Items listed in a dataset

━━━━

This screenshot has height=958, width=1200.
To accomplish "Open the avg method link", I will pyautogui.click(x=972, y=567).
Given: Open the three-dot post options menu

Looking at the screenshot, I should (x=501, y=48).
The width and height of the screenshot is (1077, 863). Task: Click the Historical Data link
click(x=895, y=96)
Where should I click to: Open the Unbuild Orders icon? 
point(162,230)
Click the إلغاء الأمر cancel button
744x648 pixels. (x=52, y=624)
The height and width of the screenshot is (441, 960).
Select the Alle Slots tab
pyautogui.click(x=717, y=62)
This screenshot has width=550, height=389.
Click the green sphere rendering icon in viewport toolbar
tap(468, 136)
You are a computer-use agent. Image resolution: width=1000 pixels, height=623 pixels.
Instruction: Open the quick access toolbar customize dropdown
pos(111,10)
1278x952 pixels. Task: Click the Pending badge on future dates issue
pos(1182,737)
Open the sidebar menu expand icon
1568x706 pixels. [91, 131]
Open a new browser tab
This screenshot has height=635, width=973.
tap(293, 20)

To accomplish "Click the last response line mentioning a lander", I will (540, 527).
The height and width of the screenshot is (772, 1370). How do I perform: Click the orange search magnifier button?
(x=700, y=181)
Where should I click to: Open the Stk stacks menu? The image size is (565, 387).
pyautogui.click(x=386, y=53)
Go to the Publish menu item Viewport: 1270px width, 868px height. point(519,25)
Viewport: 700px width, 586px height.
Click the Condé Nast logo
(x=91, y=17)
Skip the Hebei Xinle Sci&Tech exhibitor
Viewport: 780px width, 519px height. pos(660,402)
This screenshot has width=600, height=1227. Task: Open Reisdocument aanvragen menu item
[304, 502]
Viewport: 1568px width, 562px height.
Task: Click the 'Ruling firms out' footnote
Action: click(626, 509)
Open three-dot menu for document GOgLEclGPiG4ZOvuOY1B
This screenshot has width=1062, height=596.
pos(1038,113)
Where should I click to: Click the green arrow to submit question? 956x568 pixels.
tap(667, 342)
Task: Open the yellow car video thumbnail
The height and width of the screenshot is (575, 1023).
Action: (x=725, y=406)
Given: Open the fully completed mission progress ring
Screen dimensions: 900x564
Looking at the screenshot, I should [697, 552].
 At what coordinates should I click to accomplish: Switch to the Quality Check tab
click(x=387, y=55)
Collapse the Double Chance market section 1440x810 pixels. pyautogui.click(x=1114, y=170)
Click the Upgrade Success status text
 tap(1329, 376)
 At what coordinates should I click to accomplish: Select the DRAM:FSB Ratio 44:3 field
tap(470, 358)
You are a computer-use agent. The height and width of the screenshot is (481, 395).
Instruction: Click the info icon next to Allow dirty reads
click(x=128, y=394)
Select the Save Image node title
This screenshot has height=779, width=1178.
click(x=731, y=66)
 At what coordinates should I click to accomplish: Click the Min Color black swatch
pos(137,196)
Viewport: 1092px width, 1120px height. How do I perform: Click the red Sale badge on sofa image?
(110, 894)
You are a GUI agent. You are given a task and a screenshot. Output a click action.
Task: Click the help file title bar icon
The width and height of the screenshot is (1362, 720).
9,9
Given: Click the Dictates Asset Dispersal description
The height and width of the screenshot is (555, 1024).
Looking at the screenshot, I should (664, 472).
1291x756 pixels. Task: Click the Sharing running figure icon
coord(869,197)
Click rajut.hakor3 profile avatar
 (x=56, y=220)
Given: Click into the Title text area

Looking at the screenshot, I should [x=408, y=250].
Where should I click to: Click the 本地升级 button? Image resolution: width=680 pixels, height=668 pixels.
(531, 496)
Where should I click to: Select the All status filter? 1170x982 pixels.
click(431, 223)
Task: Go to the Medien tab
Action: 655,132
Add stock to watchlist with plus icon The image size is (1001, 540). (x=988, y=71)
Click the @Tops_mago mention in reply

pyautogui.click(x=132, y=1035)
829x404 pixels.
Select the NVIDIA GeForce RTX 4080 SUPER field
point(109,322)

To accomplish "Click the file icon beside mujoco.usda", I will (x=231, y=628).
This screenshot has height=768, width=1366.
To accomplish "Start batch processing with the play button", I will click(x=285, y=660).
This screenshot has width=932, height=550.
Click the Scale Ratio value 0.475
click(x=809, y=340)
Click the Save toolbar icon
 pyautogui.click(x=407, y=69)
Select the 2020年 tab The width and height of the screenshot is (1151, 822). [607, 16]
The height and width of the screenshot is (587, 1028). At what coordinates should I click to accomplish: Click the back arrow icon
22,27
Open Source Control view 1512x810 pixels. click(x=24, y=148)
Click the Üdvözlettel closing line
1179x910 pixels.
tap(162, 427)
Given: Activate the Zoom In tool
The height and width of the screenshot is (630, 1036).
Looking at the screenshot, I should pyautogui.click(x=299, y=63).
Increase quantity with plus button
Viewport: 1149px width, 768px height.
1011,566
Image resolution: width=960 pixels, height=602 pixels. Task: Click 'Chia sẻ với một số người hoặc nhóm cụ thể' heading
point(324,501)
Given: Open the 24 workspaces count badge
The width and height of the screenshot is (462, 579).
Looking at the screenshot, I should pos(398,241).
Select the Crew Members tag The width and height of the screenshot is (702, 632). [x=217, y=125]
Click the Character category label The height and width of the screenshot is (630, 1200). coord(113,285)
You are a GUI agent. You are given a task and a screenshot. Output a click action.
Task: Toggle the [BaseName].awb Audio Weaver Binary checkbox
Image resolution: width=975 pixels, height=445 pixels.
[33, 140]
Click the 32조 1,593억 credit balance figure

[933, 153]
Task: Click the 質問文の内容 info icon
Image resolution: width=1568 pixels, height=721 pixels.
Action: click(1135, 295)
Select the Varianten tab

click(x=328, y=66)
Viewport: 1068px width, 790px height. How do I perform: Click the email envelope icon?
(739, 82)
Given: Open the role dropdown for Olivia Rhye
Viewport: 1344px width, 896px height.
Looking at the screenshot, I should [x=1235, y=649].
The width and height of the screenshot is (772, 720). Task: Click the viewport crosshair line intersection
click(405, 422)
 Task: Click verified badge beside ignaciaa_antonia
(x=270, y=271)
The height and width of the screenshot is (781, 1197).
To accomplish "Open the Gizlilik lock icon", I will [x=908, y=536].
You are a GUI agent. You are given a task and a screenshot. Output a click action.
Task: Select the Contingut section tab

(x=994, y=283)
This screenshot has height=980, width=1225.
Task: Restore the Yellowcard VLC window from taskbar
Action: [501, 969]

━━━━

Exercise goal: Write out all the records above one more time, exactly.

Written reply:
This screenshot has height=958, width=1200.
To accomplish "Open the avg method link", I will pyautogui.click(x=972, y=567).
Given: Open the three-dot post options menu

Looking at the screenshot, I should (x=501, y=48).
The width and height of the screenshot is (1077, 863). Task: Click the Historical Data link
click(x=895, y=96)
Where should I click to: Open the Unbuild Orders icon? 
point(162,230)
Click the إلغاء الأمر cancel button
744x648 pixels. (x=52, y=624)
The height and width of the screenshot is (441, 960).
Select the Alle Slots tab
pyautogui.click(x=717, y=62)
This screenshot has width=550, height=389.
Click the green sphere rendering icon in viewport toolbar
tap(468, 136)
You are a computer-use agent. Image resolution: width=1000 pixels, height=623 pixels.
Instruction: Open the quick access toolbar customize dropdown
pos(111,10)
1278x952 pixels. Task: Click the Pending badge on future dates issue
pos(1182,737)
Open the sidebar menu expand icon
1568x706 pixels. [91, 131]
Open a new browser tab
This screenshot has height=635, width=973.
tap(293, 20)

To accomplish "Click the last response line mentioning a lander", I will (540, 527).
The height and width of the screenshot is (772, 1370). How do I perform: Click the orange search magnifier button?
(x=700, y=181)
Where should I click to: Open the Stk stacks menu? The image size is (565, 387).
pyautogui.click(x=386, y=53)
Go to the Publish menu item Viewport: 1270px width, 868px height. point(519,25)
Viewport: 700px width, 586px height.
Click the Condé Nast logo
(x=91, y=17)
Skip the Hebei Xinle Sci&Tech exhibitor
Viewport: 780px width, 519px height. pos(660,402)
This screenshot has width=600, height=1227. Task: Open Reisdocument aanvragen menu item
[304, 502]
Viewport: 1568px width, 562px height.
Task: Click the 'Ruling firms out' footnote
Action: click(626, 509)
Open three-dot menu for document GOgLEclGPiG4ZOvuOY1B
This screenshot has width=1062, height=596.
pos(1038,113)
Where should I click to: Click the green arrow to submit question? 956x568 pixels.
tap(667, 342)
Task: Open the yellow car video thumbnail
The height and width of the screenshot is (575, 1023).
Action: (x=725, y=406)
Given: Open the fully completed mission progress ring
Screen dimensions: 900x564
Looking at the screenshot, I should [697, 552].
 At what coordinates should I click to accomplish: Switch to the Quality Check tab
click(x=387, y=55)
Collapse the Double Chance market section 1440x810 pixels. pyautogui.click(x=1114, y=170)
Click the Upgrade Success status text
 tap(1329, 376)
 At what coordinates should I click to accomplish: Select the DRAM:FSB Ratio 44:3 field
tap(470, 358)
You are a computer-use agent. The height and width of the screenshot is (481, 395).
Instruction: Click the info icon next to Allow dirty reads
click(x=128, y=394)
Select the Save Image node title
This screenshot has height=779, width=1178.
click(x=731, y=66)
 At what coordinates should I click to accomplish: Click the Min Color black swatch
pos(137,196)
Viewport: 1092px width, 1120px height. How do I perform: Click the red Sale badge on sofa image?
(110, 894)
You are a GUI agent. You are given a task and a screenshot. Output a click action.
Task: Click the help file title bar icon
The width and height of the screenshot is (1362, 720).
9,9
Given: Click the Dictates Asset Dispersal description
The height and width of the screenshot is (555, 1024).
Looking at the screenshot, I should (664, 472).
1291x756 pixels. Task: Click the Sharing running figure icon
coord(869,197)
Click rajut.hakor3 profile avatar
 (x=56, y=220)
Given: Click into the Title text area

Looking at the screenshot, I should [x=408, y=250].
Where should I click to: Click the 本地升级 button? Image resolution: width=680 pixels, height=668 pixels.
(531, 496)
Where should I click to: Select the All status filter? 1170x982 pixels.
click(431, 223)
Task: Go to the Medien tab
Action: 655,132
Add stock to watchlist with plus icon The image size is (1001, 540). (x=988, y=71)
Click the @Tops_mago mention in reply

pyautogui.click(x=132, y=1035)
829x404 pixels.
Select the NVIDIA GeForce RTX 4080 SUPER field
point(109,322)

To accomplish "Click the file icon beside mujoco.usda", I will (x=231, y=628).
This screenshot has height=768, width=1366.
To accomplish "Start batch processing with the play button", I will click(x=285, y=660).
This screenshot has width=932, height=550.
Click the Scale Ratio value 0.475
click(x=809, y=340)
Click the Save toolbar icon
 pyautogui.click(x=407, y=69)
Select the 2020年 tab The width and height of the screenshot is (1151, 822). [607, 16]
The height and width of the screenshot is (587, 1028). At what coordinates should I click to accomplish: Click the back arrow icon
22,27
Open Source Control view 1512x810 pixels. click(x=24, y=148)
Click the Üdvözlettel closing line
1179x910 pixels.
tap(162, 427)
Given: Activate the Zoom In tool
The height and width of the screenshot is (630, 1036).
Looking at the screenshot, I should pyautogui.click(x=299, y=63).
Increase quantity with plus button
Viewport: 1149px width, 768px height.
1011,566
Image resolution: width=960 pixels, height=602 pixels. Task: Click 'Chia sẻ với một số người hoặc nhóm cụ thể' heading
point(324,501)
Given: Open the 24 workspaces count badge
The width and height of the screenshot is (462, 579).
Looking at the screenshot, I should pos(398,241).
Select the Crew Members tag The width and height of the screenshot is (702, 632). [x=217, y=125]
Click the Character category label The height and width of the screenshot is (630, 1200). coord(113,285)
You are a GUI agent. You are given a task and a screenshot. Output a click action.
Task: Toggle the [BaseName].awb Audio Weaver Binary checkbox
Image resolution: width=975 pixels, height=445 pixels.
[33, 140]
Click the 32조 1,593억 credit balance figure

[933, 153]
Task: Click the 質問文の内容 info icon
Image resolution: width=1568 pixels, height=721 pixels.
Action: click(1135, 295)
Select the Varianten tab

click(x=328, y=66)
Viewport: 1068px width, 790px height. How do I perform: Click the email envelope icon?
(739, 82)
Given: Open the role dropdown for Olivia Rhye
Viewport: 1344px width, 896px height.
Looking at the screenshot, I should [x=1235, y=649].
The width and height of the screenshot is (772, 720). Task: Click the viewport crosshair line intersection
click(405, 422)
 Task: Click verified badge beside ignaciaa_antonia
(x=270, y=271)
The height and width of the screenshot is (781, 1197).
To accomplish "Open the Gizlilik lock icon", I will [x=908, y=536].
You are a GUI agent. You are given a task and a screenshot. Output a click action.
Task: Select the Contingut section tab

(x=994, y=283)
This screenshot has height=980, width=1225.
Task: Restore the Yellowcard VLC window from taskbar
Action: [501, 969]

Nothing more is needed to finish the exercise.